The state takeover was an “act of desperation” but not a magical fix, said Michael Jones, who voted to disband the Normandy School District as a state board member and later served as an appointed board member for the Normandy Schools Collaborative.
“There’s no bag of money or resources that come with a state takeover,” Jones said.
Financial disparities across school districts, demonstrated so sharply in St. Louis County, are a moral imperative if not a violation of equal rights under the 14th Amendment, Jones said.
“We would not let a school district of white children be that bad for that long,” he said.
A ‘weighty responsibility’
The return to elected boards in Normandy and Riverview Gardens started gradually with the elections of two or three members in April of 2022 and 2023. By June 2024, both districts will have seven elected members who live in their boundaries.

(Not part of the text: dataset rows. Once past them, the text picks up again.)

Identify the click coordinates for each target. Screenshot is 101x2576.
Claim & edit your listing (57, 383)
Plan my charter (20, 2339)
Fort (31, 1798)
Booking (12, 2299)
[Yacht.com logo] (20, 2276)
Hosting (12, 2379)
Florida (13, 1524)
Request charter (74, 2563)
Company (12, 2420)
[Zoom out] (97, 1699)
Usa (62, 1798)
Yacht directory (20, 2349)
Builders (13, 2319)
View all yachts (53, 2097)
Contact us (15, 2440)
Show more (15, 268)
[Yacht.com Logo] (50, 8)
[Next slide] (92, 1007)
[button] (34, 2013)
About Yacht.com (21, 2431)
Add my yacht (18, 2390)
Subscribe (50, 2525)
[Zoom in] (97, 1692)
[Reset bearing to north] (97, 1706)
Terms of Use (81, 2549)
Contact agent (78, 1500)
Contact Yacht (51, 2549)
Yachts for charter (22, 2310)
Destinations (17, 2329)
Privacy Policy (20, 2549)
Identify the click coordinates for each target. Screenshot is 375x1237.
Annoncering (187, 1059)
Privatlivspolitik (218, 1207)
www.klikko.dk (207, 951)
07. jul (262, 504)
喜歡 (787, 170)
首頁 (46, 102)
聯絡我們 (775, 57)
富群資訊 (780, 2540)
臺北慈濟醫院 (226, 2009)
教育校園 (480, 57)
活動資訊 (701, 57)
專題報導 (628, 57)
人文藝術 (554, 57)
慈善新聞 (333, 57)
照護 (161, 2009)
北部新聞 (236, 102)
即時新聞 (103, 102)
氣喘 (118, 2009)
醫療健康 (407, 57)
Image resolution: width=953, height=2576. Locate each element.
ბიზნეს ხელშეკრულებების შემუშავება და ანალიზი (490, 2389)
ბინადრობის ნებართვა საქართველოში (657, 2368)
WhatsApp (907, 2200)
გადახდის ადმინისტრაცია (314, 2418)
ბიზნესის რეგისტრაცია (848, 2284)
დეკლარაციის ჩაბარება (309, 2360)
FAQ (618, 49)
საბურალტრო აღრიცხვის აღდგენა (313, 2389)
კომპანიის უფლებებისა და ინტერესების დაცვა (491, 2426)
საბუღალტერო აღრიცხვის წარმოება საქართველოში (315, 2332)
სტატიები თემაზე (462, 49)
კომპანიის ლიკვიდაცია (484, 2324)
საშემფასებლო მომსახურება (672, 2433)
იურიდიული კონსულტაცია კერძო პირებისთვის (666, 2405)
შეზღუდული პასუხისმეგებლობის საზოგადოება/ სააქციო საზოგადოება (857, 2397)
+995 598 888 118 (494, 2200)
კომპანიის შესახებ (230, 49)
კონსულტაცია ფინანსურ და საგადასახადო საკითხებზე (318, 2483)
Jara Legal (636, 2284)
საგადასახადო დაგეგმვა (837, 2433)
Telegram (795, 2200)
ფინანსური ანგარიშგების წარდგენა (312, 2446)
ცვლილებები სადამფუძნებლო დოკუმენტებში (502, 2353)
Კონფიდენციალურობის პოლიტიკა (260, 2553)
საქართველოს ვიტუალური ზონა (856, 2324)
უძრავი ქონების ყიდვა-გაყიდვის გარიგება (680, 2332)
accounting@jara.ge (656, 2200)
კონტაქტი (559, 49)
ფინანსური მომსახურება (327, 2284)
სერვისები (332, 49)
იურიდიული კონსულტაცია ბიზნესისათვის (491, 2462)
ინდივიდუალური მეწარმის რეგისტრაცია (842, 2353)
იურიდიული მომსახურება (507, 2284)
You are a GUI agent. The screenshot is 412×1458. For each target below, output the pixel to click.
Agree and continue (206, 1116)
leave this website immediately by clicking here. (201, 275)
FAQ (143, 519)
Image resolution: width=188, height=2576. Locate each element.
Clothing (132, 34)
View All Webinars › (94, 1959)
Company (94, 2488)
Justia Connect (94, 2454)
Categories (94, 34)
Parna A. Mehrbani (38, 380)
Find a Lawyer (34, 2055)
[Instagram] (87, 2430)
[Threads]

The last district to overcome a takeover was St. Louis Public Schools, which was turned over to an elected board in 2019 after 12 years of state control.
During the state intervention, SLPS graduation rates increased from 56% to 78%. But enrollment steadily dropped, and test scores remained well below the state average. The return to elected leaders has coincided with the pandemic, which has skewed performance metrics nationwide.
Normandy and Riverview Gardens will certainly benefit from the intangibles of local control, said Dorothy Rohde Collins, who was president of the SLPS elected board when it regained power.
School boards enact policies that shape communities, from real estate to employment opportunities, in addition to the role they play in improving academic outcomes, Rohde Collins said.
“There’s something to be said about living in the school district that you serve,” she said. “You feel a weighty responsibility when the impact of your decisions are being carried out on your neighbors, your friends and your children’s classmates.”